Very interesting... I do not think I have ever read a modern-day account of Japanese gardens that is this critical. Those tiny frontyard and courtyard gardens are really cool; they really ought to be given more attention.
Many years ago I saw the Imperial Palace Gardens in Tokyo. In the moat that surrounds the palace there were huge multi colored koi fish. In the adjacent garden were spectacular azalea bushes, shaped from individual bushes of different colors to make one large variegated shrub. It was only when I went back the second time that I made the connection. Japanese gardens are subtle.
I always had a very uncritical view of Japanese garden, so was less than objective when viewing them. Not any more!

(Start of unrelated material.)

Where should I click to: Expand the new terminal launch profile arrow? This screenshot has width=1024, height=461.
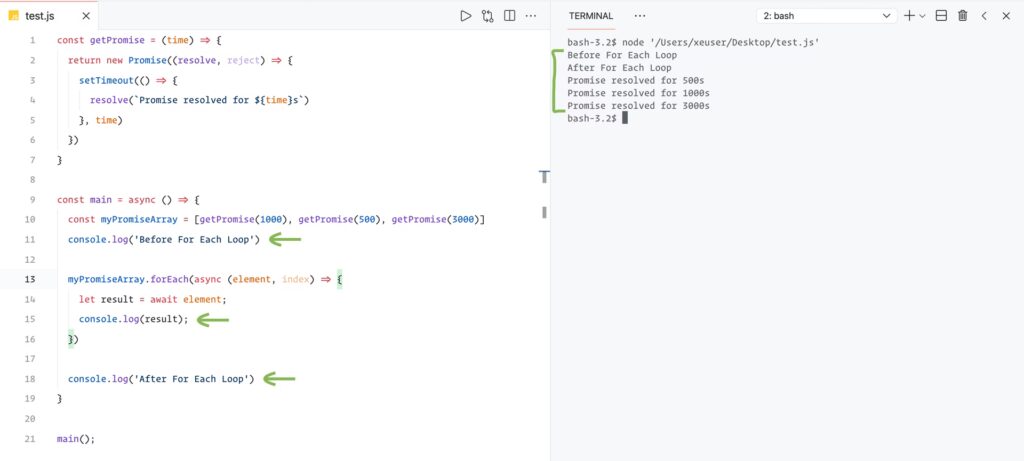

I always had a very uncritical view of Japanese garden, so was less than objective when viewing them. Not any more!
I wonder if the similarities in inspiration from the natural world and the ways that the current natural planting movement and the artifice of traditional Japanese interpretation are at odds here. Although I agree completely about overblown adoration of the Japanese style in the west. Just a thought.
Please continue to write more because it’s unusual that someone has something interesting to say about this. Will be waiting for more..

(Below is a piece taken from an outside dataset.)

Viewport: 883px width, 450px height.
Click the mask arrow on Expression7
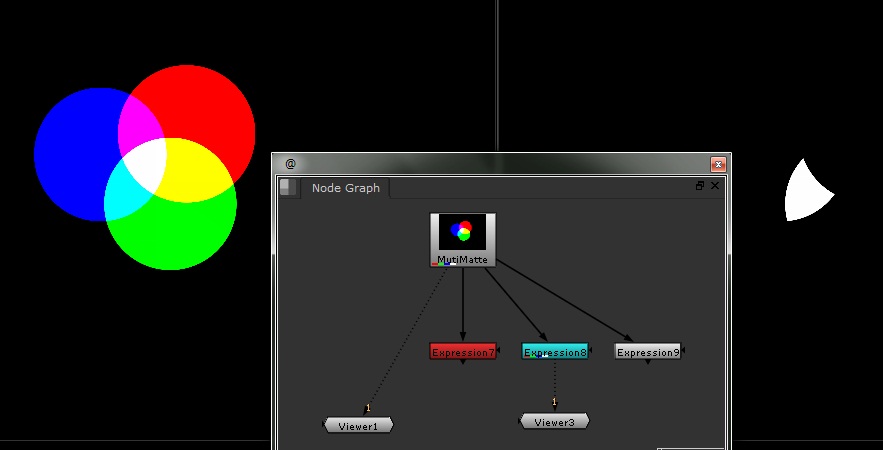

I loved finding this post and especially the street gardens you posted. I have been reading about the origins of Japanese Gardens which comes from Chinese gardens. I am finding that many ideas we use here in the west today are in fact form China not japan. The idea of borrowing a scene, the idea of not seeing a whole garden at once. Nice post!
Very interesting and well written my friend.
I love the japanese gardens, their toughts behind it and the ponds.
Looking to read more of Japan style gardens and ponds...
Greetz from Belgium!
I appreciate your opinion of Japanese gardens. They are not for everyone. My husband thinks they're not colorful enough. I, however, think they are magnificent: serene, cool, disciplined. Every space important, even the empty spaces. For me, a Japanese garden evokes a very special atmosphere. It mimics nature but eliminates the chaos. It renews the tired and the stressed and brings a bit of magic.
Your pictures are wonderful, everything is so green and so many different colors.I would like to go to Ireland one day
Thanks for sharing
Like anyplace gardens as anything vary greatly in quality. I know that Japanese style gardens as any can be very demanding in their maintenance needs. It is amazing how much work it is to keep a garden looking like crisp and neat.
I think this garden style is one of the fastest to deteriorate if not kept up. I suspect you saw some of that.
Travelling in Japan some times now, I have had the same experiences. Some gardens are well kept, and some lacks maintenance. Like here. This can have to do with funds, and support both money wise and missing hands to work on the gardens as volunteers. But when it is done well, it is not beaten by anything for me at least. Great article and good work with the site by the way.
Best regards
Morten Albek
i also have wondered what all the fuss is about japanese gardens i was underwhelmed too by unimaginative planting and always sticking to the same palette this maybe hundreds of years older but i like changing fashions in gardening imagine if we in Britain just stuck to the 1960s style garden of red salvias and dwarf marigolds!